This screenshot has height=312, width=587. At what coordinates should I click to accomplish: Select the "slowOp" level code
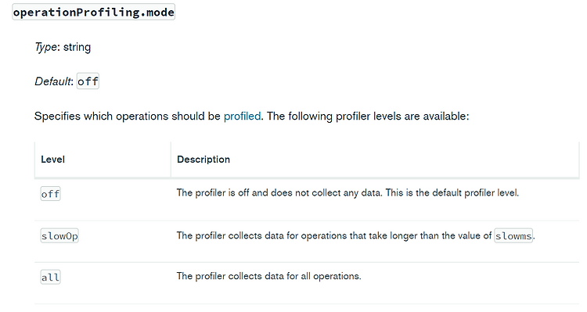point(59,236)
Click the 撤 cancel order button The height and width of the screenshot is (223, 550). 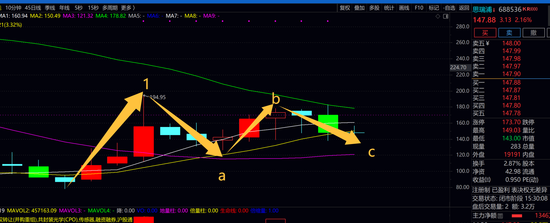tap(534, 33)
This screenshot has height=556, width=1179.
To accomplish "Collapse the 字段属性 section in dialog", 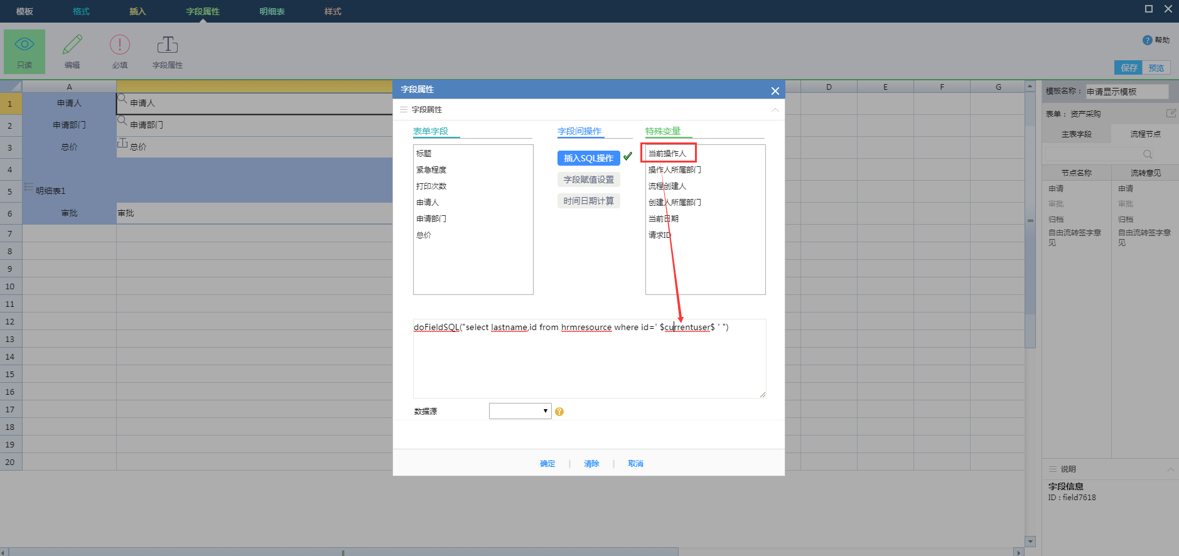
--
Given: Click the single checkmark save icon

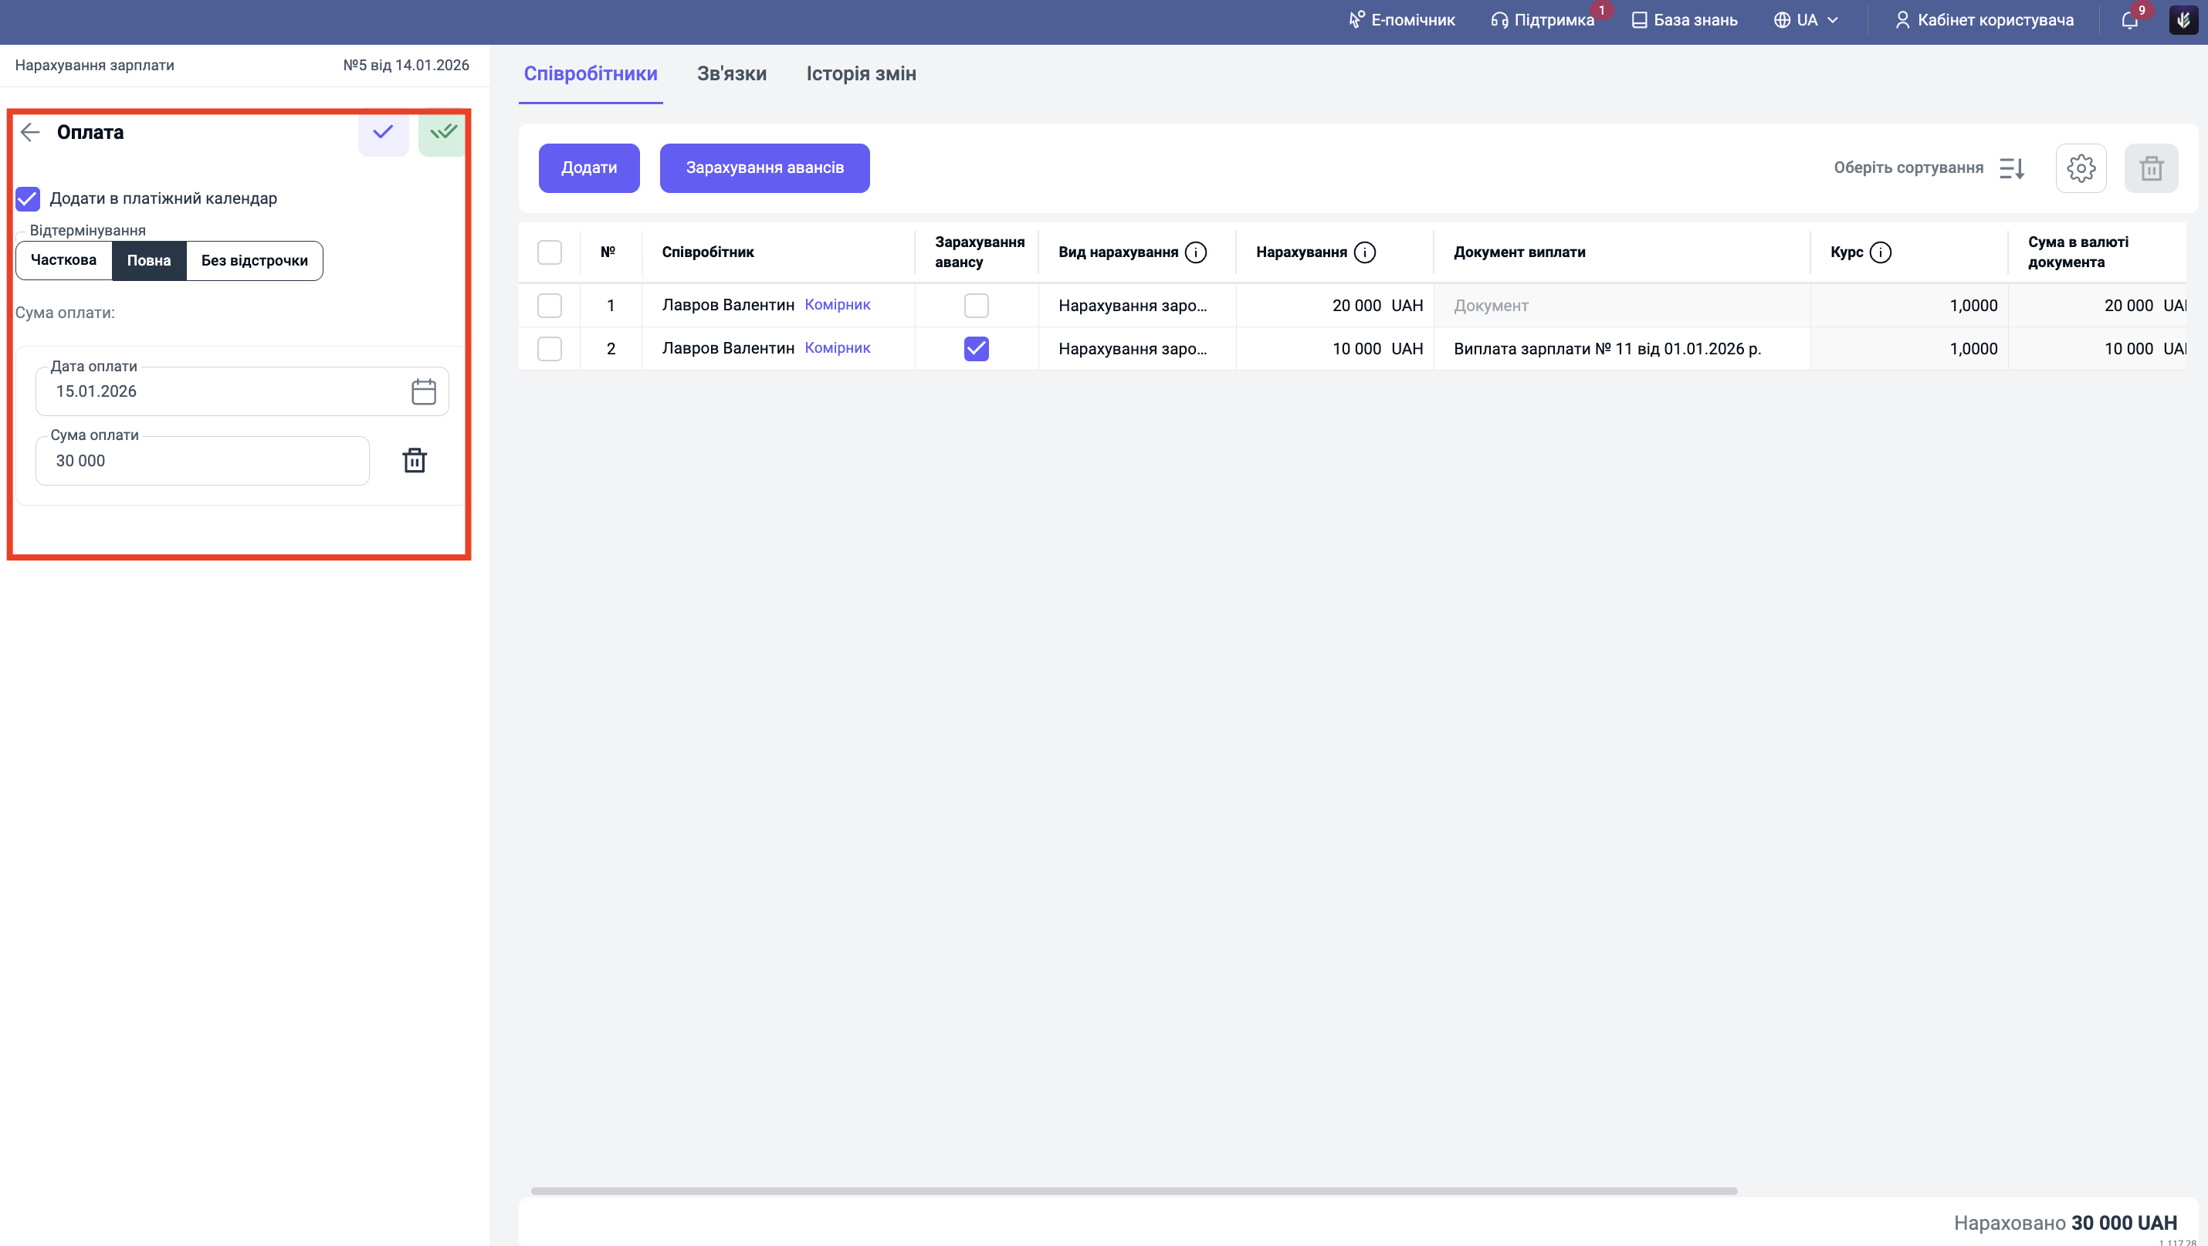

• Work to do: Can you rewrite the rows running from the line containing "This screenshot has height=556, width=1179." through the line containing "the 字段属性 section", both included, as a numbered list without blank lines and with the pictures left out?

• Result of the task:
1. This screenshot has height=556, width=1179.
2. To accomplish "Collapse the 字段属性 section in dialog", 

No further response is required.